The outbreak has resulted in conflicting messages from public health officials, warnings followed by retractions, and outrage from European farmers who say the crisis has lost them millions of dollars. While the source of the E. coli contamination still eludes European Union and German officials, what seems to be clear, say experts, is that a centralized, more streamlined crisis management is needed in the future, both at member states level and within the EU bureaucracy.

Already the crisis is leading to political fallout. German Health Minister Daniel Bahr, a member of the Free Democrats, the junior partner in Germany’s coalition government, has been accused of having underestimated the outbreak.

“He should have put more pressure on the investigation to find the source of the outbreak and he should have been much more open to the public,” said Karl Lauterbach, health expert with the opposition Social Democrats.

Renate Künast from the opposition Green party, herself a former agricultural minister, criticized the lack of crisis management. “There is no national action plan, neither for the health sector nor for the agricultural sector,” Ms. Künast told reporters.

Responsibilities in the fight against EHEC, a deadly strain of E. coli that has been discovered on vegetables in some European countries, are shared between 16 German states and their health and agricultural ministries. At federal level, both ministries are supported by the Robert Koch Institute, which is responsible for disease control and prevention, and the Federal Institute for Risk Assessment.

Exercises to complete:
1/ Answer these questions using the E. coli outbreak text:
(a) Which party does German Health Minister Daniel Bahr belong to?
(b) Which opposition party is Karl Lauterbach a health expert with?
(c) How many German states share responsibilities in the fight against EHEC?
2/ Return everything in the E. coli outbreak text from "The outbreak has" down to "underestimated the outbreak.", copied word for word.

Record set:
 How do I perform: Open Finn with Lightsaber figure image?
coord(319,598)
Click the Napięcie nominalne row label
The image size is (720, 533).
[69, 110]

Answers below:
1/
(a) The Free Democrats
(b) The Social Democrats
(c) 16

2/
The outbreak has resulted in conflicting messages from public health officials, warnings followed by retractions, and outrage from European farmers who say the crisis has lost them millions of dollars. While the source of the E. coli contamination still eludes European Union and German officials, what seems to be clear, say experts, is that a centralized, more streamlined crisis management is needed in the future, both at member states level and within the EU bureaucracy.

Already the crisis is leading to political fallout. German Health Minister Daniel Bahr, a member of the Free Democrats, the junior partner in Germany’s coalition government, has been accused of having underestimated the outbreak.